数多の将兵が僅かな光と共に散華していく戦争に対して、ヤン・ウェンリーは居た堪れない思いを抱いていた。

(戦略上の要地に建造された要塞。それを正面から叩いてる時点で駄目なのではないか?)

……戦史上、要塞というものが大きな役割を果たした回数は少なくない。
強固な防御陣地というものは戦術上非常に効果的であり、相手の攻勢の意図を弱める抑止力としても強力に作用した。
(逆に防御側の攻勢意欲を減退させ、イニシアティブを握る機会をみすみす見逃してしまうケースも存在したが)
これを攻略するのにはどのような方法が取られてきたか。
もっとも身も蓋もないものは、戦略上役に立たないようにする、である。
たとえば迂回。別方面での攻勢。外交的手段による無力化。
技術が発展した結果、時代遅れになった要塞があっさり落とされたケースもある。
どんなものであれ、絶対の存在などないのだ。

(……例えば、軍の予算を投入して長距離ワープを実現化できれば、イゼルローン要塞なんて何の意味もなくなる)

その程度のものでしかない物に、数十万もの死者を同盟は量産させている。
作戦参謀としては最善を尽くしたつもりではあった。
だが、……他に出来る手があったのではないか。

「少々、考えさせてください」

即座に返答が出来なかった元生徒に対して、統合作戦本部長シドニー・シトレ元帥は軽く頷き、期待していると一言だけ付け加えた。

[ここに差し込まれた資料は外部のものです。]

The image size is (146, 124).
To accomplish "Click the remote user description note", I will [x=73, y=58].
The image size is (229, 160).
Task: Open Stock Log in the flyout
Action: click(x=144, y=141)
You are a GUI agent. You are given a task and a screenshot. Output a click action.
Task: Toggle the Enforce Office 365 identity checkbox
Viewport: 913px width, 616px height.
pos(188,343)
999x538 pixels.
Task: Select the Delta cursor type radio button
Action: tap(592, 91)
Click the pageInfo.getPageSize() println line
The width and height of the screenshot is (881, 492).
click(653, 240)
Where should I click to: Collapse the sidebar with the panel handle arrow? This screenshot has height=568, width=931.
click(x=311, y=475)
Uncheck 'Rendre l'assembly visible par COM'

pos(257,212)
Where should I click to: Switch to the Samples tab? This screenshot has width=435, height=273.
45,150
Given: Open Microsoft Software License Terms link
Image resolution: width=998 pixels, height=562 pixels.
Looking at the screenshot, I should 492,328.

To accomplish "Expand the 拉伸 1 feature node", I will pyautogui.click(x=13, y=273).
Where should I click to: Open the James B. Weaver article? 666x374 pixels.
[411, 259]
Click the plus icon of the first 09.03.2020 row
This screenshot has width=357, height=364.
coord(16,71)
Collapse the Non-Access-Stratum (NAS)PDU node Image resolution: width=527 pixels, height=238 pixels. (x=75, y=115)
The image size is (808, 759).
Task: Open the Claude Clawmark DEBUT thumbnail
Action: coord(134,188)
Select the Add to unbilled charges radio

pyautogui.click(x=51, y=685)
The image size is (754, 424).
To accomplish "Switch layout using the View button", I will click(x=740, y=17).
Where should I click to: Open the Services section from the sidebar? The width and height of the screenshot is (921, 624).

シトレの次席副官でありキャゼルヌは、後輩に対してばかだなあとでも言いたげに笑った。

「お前は本当にばかだなぁ」
「自覚してますから。わざわざ口に出して言わないでいいですよ」

仏頂面で言うヤンに、キャゼルヌは資料を渡しながら言葉を続ける。

「6回もの同盟の全力攻勢に耐え切った大要塞を、半個艦隊で落とすなんて冗談を、真に受けてどうするんだ」
「……冗談なんですかねぇ」

珍しく真面目に考え込んでいる後輩に、キャゼルヌは苦笑した。

「シトレ元帥だって、駄目で元々程度でお前の考えを聞きたかったんだろうさ。
 強行偵察でお茶を濁しておけば十分だろう。
 ……半個とはいえ、艦隊を預かるんだ。無茶なマネはするなよ」
「まぁ、半個だろうが1個だろうが、艦隊でアレは落とせないってとこには同意しますけどね」

ふと、キャゼルヌは寒気を感じ、そして思い出した。
彼が知る限り、ヤン・ウェンリーという人間は非常にドライな一面があった。
判らないことは判らない。
出来ないことは出来ない。
若干軍人としてどうかと思うことはあったが、彼は遠まわしな表現を使わずスパっとそう口に出す人間だった。
……その彼が、イゼルローン要塞を半個艦隊で落とせという無茶に対して、出来ないと断言しようとしていない。

「……勝算があるのか?」
「目算がつけば、色々お願いするかもしれません」

その時はよろしく。
ヤンの砕けた敬礼に、キャゼルヌの答礼は、わずかに遅れた。


作戦本部のロビー。
自宅に帰ろうとしたヤンの行く手を、一人の黒服の男が遮った。

「ヤン・ウェンリー准将ですね」
「はぁ、そうですが」

男のキビキビした動きから、軍人か警官だろうと目算を付けたヤンは首筋を掻きながら応えた。
ごく自然に受付の中尉に視線を向けてみるが、彼女はこちらから判るように目を逸らした。
つまり厄介事か。
相手が受付中尉が追い出せない立場の人間だと理解したヤンは、それなりの覚悟を決めた。
だが、相手が口に出した言葉にはさすがに当惑した。

「ヨブ・トリューニヒト国防委員長が貴方をお呼びです。
 車を用意してありますので、こちらへ」
「……今日は驚くことばかりだね、本当に」

思わず素が出た言葉を、相手は丁重に無視してくれた。